CASA supports calibration of various combination of telescopes and observation
strategies, e.g., position-switching and on-the-fly observations by ALMA,
position-switching, frequency-switching, and beam-switching observation by Green
Bank Telescope, etc.
Baseline subtraction: Radiation of astronomical sources often contains transition
lines of certain molecules and atoms as spectral lines. They are observed as excess
or decrement of brightness temperature in narrow frequency range. In some cases it
is desirable to extract line components from “background” continuum component,
which smoothly varies in frequency, and analyze the lines separately. This process
is called baseline subtraction. In this process continuum component is fit as a
known function and subtracted from spectra to extract spectral line emissions.
CASA provides various fit functions for baseline subtraction including, Chebyshev
polynomial, cubic spline, and sinusoidal functions. It also provides facilities to
define frequency ranges free from emission lines automatically for the fitting.

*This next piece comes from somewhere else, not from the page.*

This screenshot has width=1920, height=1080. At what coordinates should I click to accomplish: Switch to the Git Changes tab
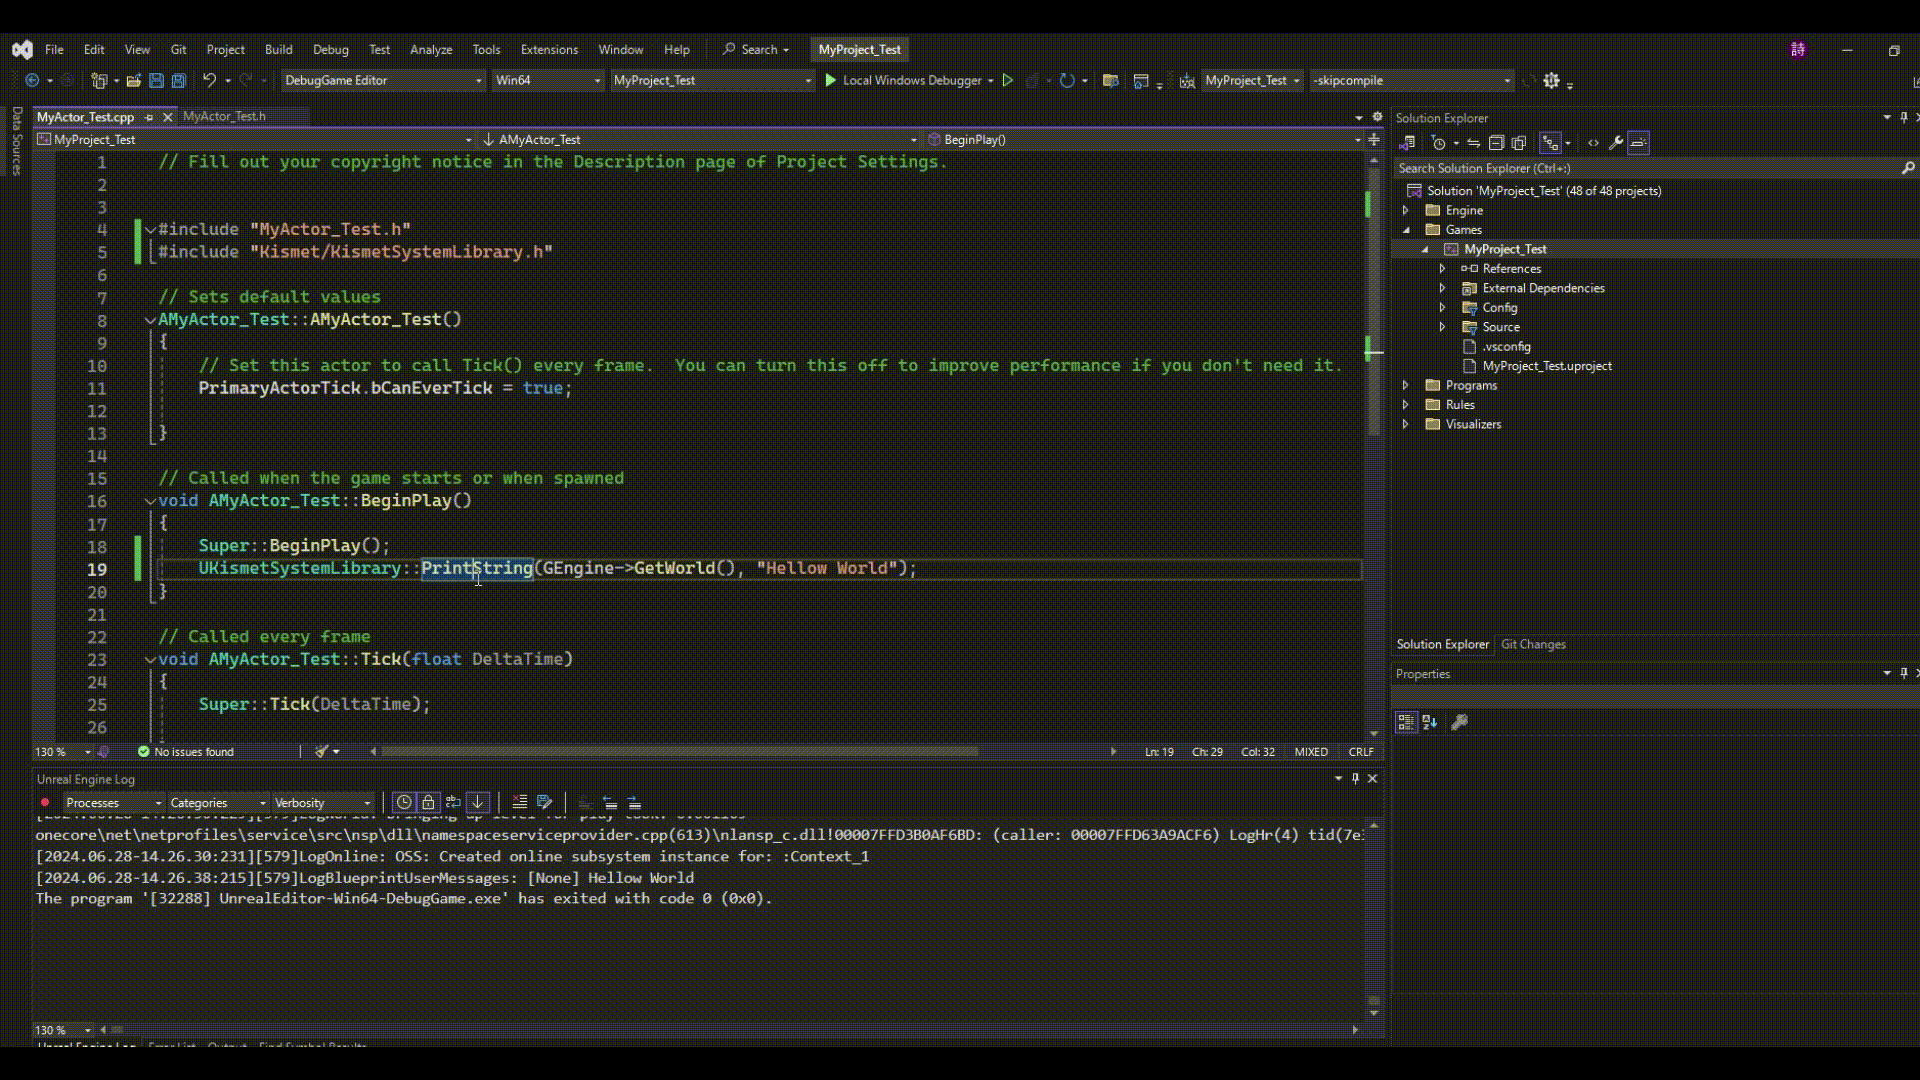tap(1532, 645)
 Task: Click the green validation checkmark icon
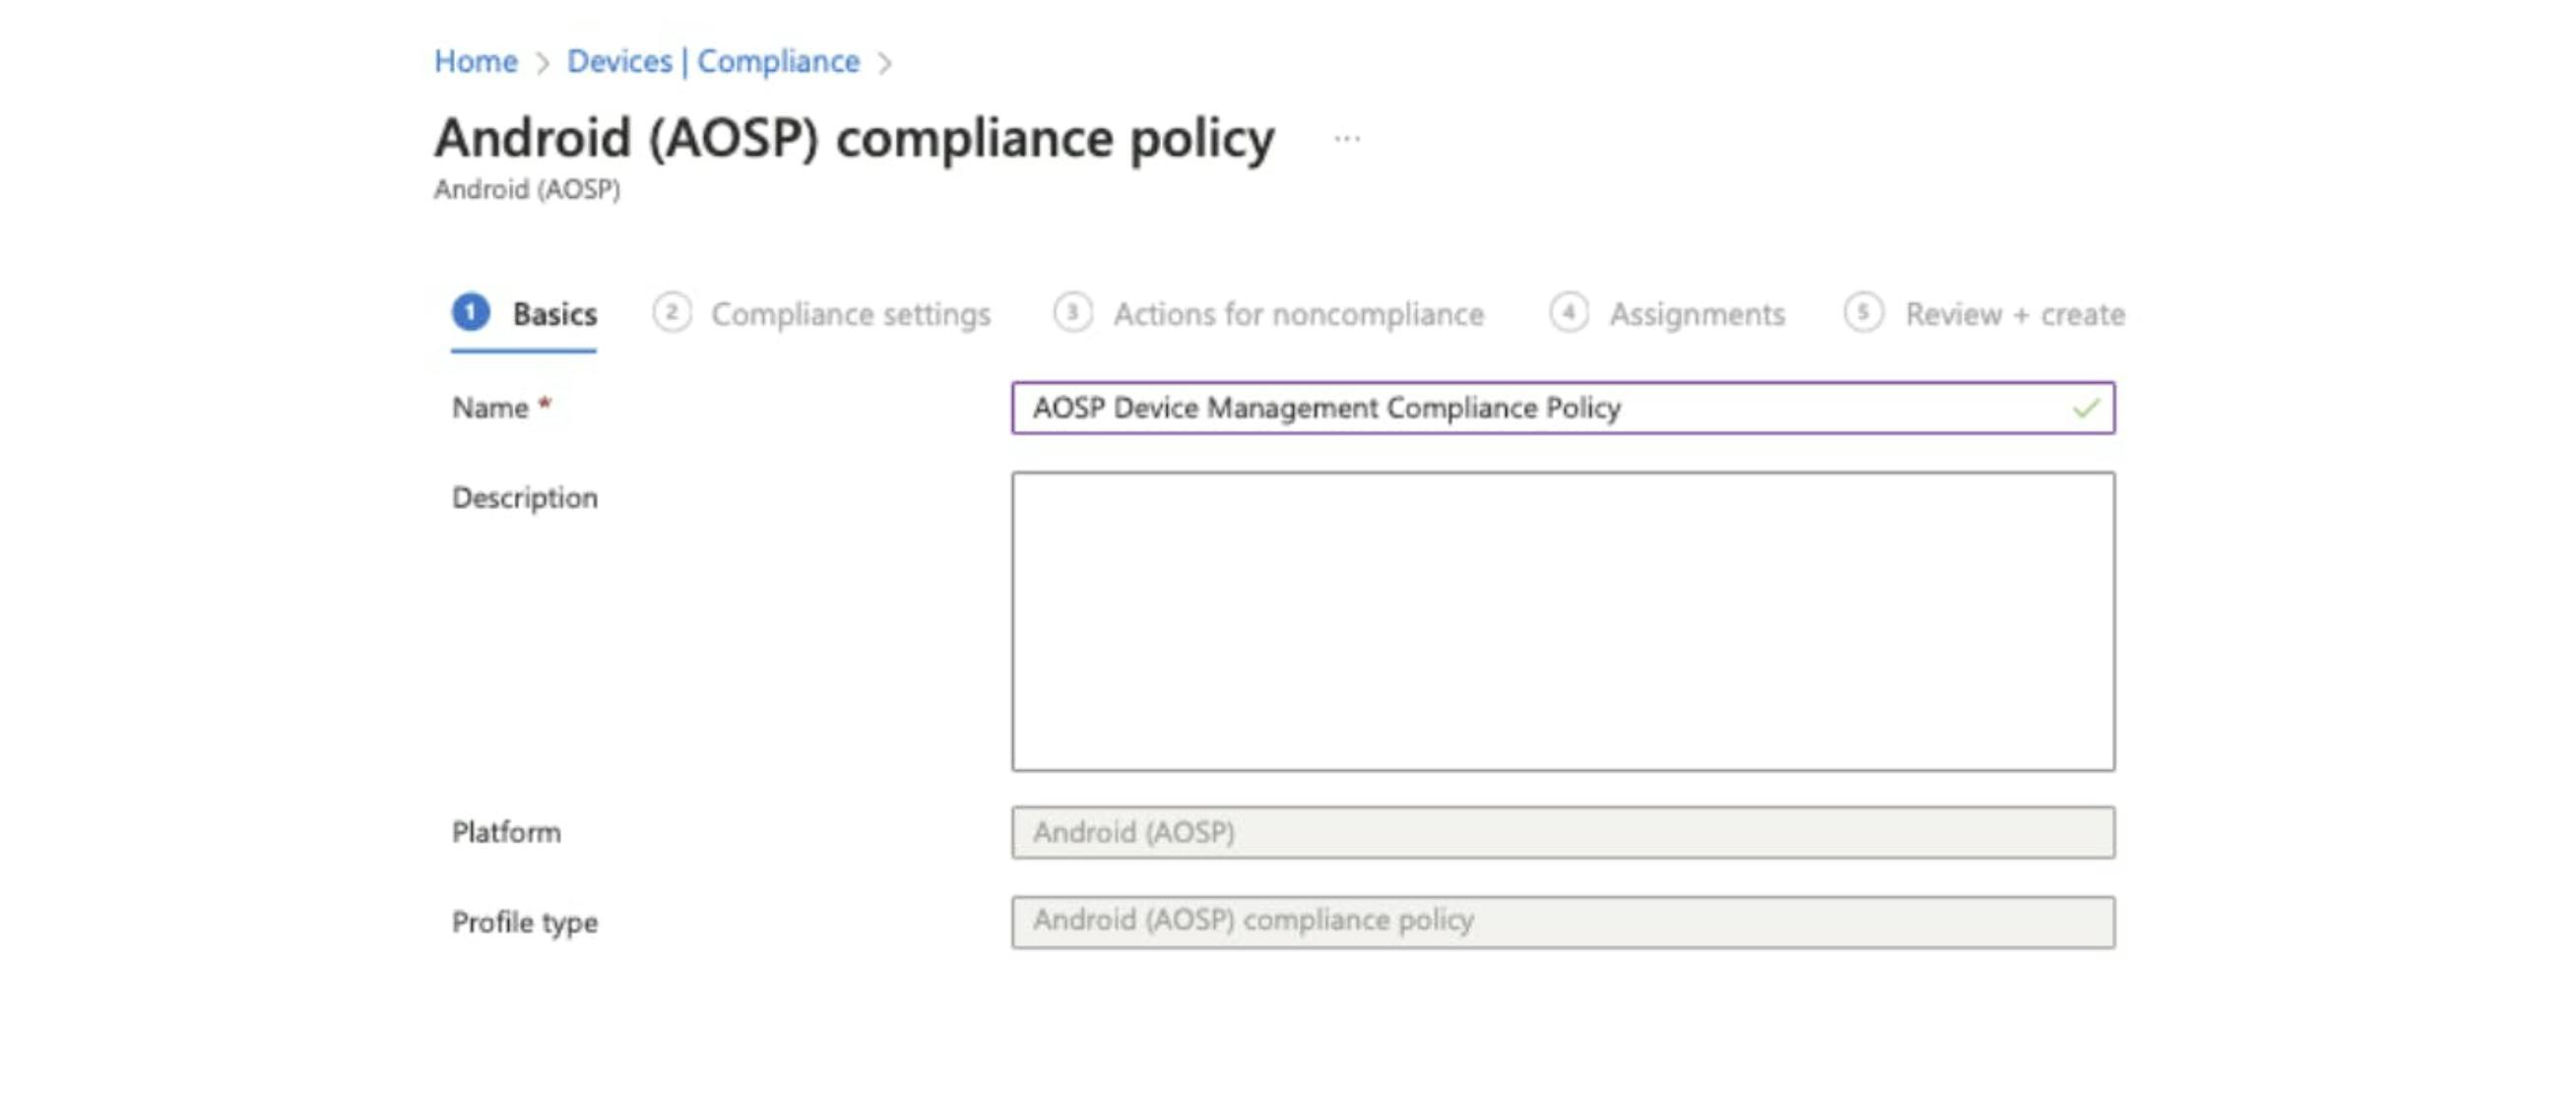(2085, 408)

Flagging: CASA provides capabilities to discard a part of single dish observation
data from processing, if it is contaminated by non-astronomical radiation, e.g.,
strong instrumental noise or other artifacts. Similar to flagging of interferometer
data, this is realized by storing flag information to certain columns in single dish
data but not by modifying data itself. CASA supports meta-data flagging as well as
flagging by brightness temperature and frequency range of spectra. It is also
possible to back up snapshot of flag statuses and restore one of them later.
Reference:
[1] Tools of Radio Astronomy - Fifth Edition, by Wilson, T. L., Rohlfs, K., &
Hüttemeister, S. (Springer)
[2] O’Neil, K. 2002, ASP Conference Series, vol. 278, 294.